### Data excerpts
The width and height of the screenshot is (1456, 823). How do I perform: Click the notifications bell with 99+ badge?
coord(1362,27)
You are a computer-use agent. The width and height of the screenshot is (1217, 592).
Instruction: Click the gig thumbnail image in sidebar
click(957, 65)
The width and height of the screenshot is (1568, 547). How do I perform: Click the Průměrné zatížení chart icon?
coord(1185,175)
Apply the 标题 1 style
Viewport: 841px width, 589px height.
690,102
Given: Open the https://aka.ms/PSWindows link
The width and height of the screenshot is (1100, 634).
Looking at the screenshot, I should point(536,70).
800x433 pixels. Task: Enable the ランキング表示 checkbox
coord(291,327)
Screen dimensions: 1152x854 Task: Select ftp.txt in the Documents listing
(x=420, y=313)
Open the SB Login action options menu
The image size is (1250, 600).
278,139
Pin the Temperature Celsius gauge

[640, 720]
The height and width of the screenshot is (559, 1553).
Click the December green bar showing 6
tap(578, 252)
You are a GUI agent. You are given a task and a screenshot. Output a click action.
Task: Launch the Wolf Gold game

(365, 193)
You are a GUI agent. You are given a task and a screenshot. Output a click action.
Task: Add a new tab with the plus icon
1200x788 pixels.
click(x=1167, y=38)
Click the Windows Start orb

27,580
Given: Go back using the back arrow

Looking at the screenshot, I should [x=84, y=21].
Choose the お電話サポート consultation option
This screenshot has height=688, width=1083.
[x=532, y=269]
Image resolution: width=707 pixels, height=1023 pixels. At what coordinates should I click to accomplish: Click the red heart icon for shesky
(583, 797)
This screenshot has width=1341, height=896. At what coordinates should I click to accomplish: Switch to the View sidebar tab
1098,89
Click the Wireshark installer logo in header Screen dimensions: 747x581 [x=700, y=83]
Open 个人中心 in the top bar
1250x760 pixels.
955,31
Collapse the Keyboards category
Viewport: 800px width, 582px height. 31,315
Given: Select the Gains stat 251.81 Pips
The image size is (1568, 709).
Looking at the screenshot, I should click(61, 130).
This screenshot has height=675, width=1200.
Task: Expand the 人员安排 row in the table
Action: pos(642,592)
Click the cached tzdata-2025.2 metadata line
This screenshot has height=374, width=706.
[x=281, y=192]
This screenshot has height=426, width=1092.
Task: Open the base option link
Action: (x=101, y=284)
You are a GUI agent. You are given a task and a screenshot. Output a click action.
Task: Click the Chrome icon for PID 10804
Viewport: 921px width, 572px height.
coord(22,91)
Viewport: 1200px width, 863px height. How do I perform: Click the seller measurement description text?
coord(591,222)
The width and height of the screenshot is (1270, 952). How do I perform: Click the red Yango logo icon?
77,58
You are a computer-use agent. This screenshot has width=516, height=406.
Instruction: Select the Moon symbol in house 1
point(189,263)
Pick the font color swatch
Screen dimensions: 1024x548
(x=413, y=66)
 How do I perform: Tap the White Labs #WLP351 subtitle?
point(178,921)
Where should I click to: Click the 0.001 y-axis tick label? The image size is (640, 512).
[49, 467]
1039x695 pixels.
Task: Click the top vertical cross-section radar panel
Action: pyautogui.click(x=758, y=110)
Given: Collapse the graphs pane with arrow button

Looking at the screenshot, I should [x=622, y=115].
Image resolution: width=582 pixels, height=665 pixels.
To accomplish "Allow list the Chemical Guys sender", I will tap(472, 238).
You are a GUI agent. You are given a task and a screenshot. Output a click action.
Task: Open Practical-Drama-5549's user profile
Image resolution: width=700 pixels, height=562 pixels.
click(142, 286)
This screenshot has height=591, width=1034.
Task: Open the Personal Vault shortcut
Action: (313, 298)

### Problem
Give back, unchanged, the line containing "Image resolution: width=700" and each line that comes after it in the entries above, ending with the last.

### Expected answer
Image resolution: width=700 pixels, height=562 pixels.
click(142, 286)
This screenshot has height=591, width=1034.
Task: Open the Personal Vault shortcut
Action: (313, 298)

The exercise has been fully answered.